Transcript
A (0:02)
Welcome to this special edition of Diabetes Core Update, where we are going to discuss the new oral GLP1 receptor agonist. Now, this is exciting. We know GLP1 receptor agonists and the dual GLP1 GIP receptor agonist have completely changed the face of obesity management. We know that's not news. Until recently, they've only been available for obesity management in an injectable formulation. Patient preference studies, though, show that about three quarters of patients would prefer to take an oral medicine rather than an injectable. This isn't a surprise. We know that from our conversations with patients.
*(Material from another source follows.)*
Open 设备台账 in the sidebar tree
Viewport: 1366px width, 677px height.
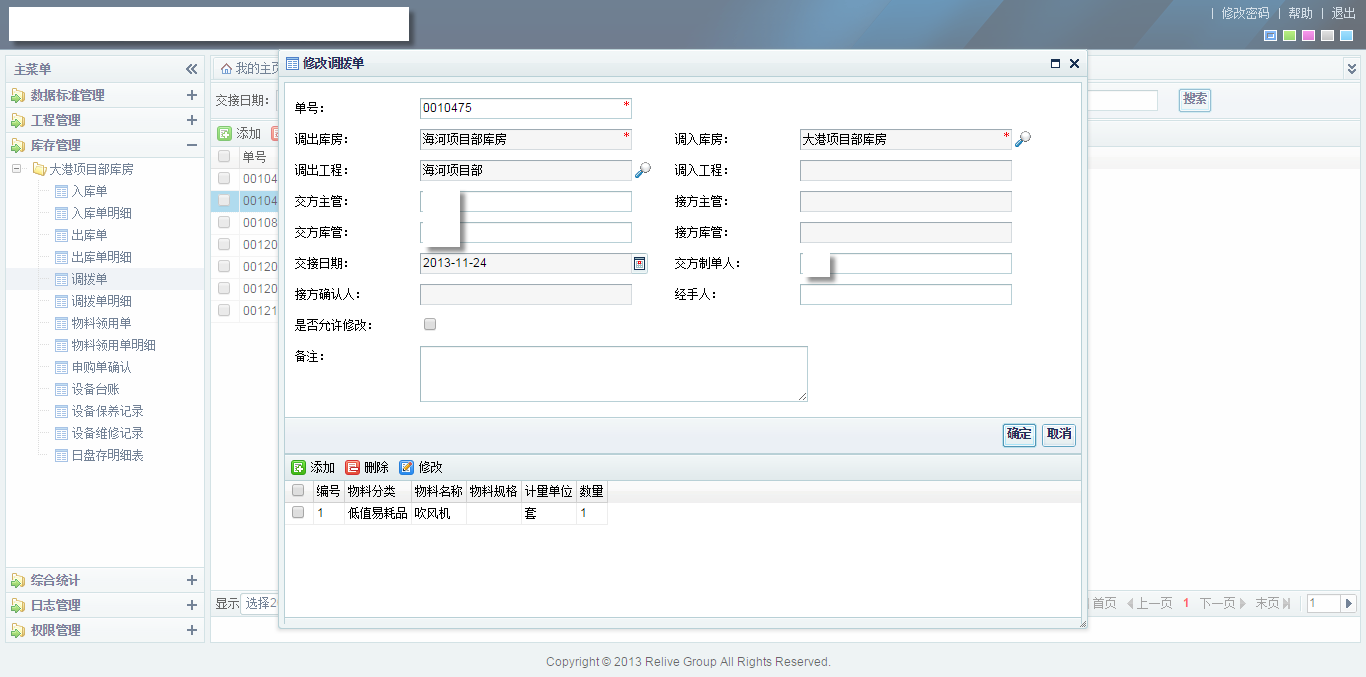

But due to the fantastic efficacy in both weight loss and metabolic parameters, the injectables have become very popular and have produced fantastic and very important results for the people for whom they are indicated. Nonetheless, both clinicians and patients have been hoping to have an oral option for obesity at some point, and that point has now arrived. I'm your host, Dr. Neal Skolnick, professor of Family and Community Medicine at the Sidney Kimmel Medical College of Thomas Jefferson University. This special series of Diabetes Core Update is sponsored by novo. Recently, the FDA approved for the first time an oral GLP1 receptor agonist, and that is oral semaglutide. Since this is now available, we are going to focus today on oral semaglutide. In a future episode, we will Discuss another oral GLP1 receptor agonist that was submitted to the FDA in December of 2025 and is currently under review, and that is oral or forglipron. Today, though, we're going to focus on oral semaglutide because that is what we have available now and is what is currently FDA approved. And we are really privileged to have joining us today, Dr. W. Timothy Garvey. Dr. Garvey is an endocrinologist and the Butterworth professor and University professor of Medicine in the Department of Nutrition Sciences at the University of Alabama at Birmingham. If you've been reading the medical literature on obesity, you are already familiar with Dr. Garvey's name. His name is on many of the pivotal trials in obesity that have come out over the last few years. He's published over 350 articles that range actually all the way from the pathophysiology of insulin resistance to obesity clinical trials. Welcome, Tim.
B (2:56)
Thank you very much, Neal. It's really a pleasure to be here and to speak with your audience.
A (3:00)
Tim, let's start by going over why the GLP1s and that began 20 years or so ago with axenatide were initially developed as injectables.
B (3:10)
These are peptides, Neil. And ingestion of peptides, like any other protein, rapidly leads to digestion into individual amino acids and absorption. So you lose any kind of drug effect there. So they, by necessity, they had to be systemically administered subcutaneously. You mentioned 20. The early 2000s is when we had axenatide and that started out, that was the first GLP one approved for human therapies, a daily injection. And then the molecule was modified to allow for weekly injections for a delayed, prolonged half life in PK studies. So that's where we began and you know where we are now. Yeah.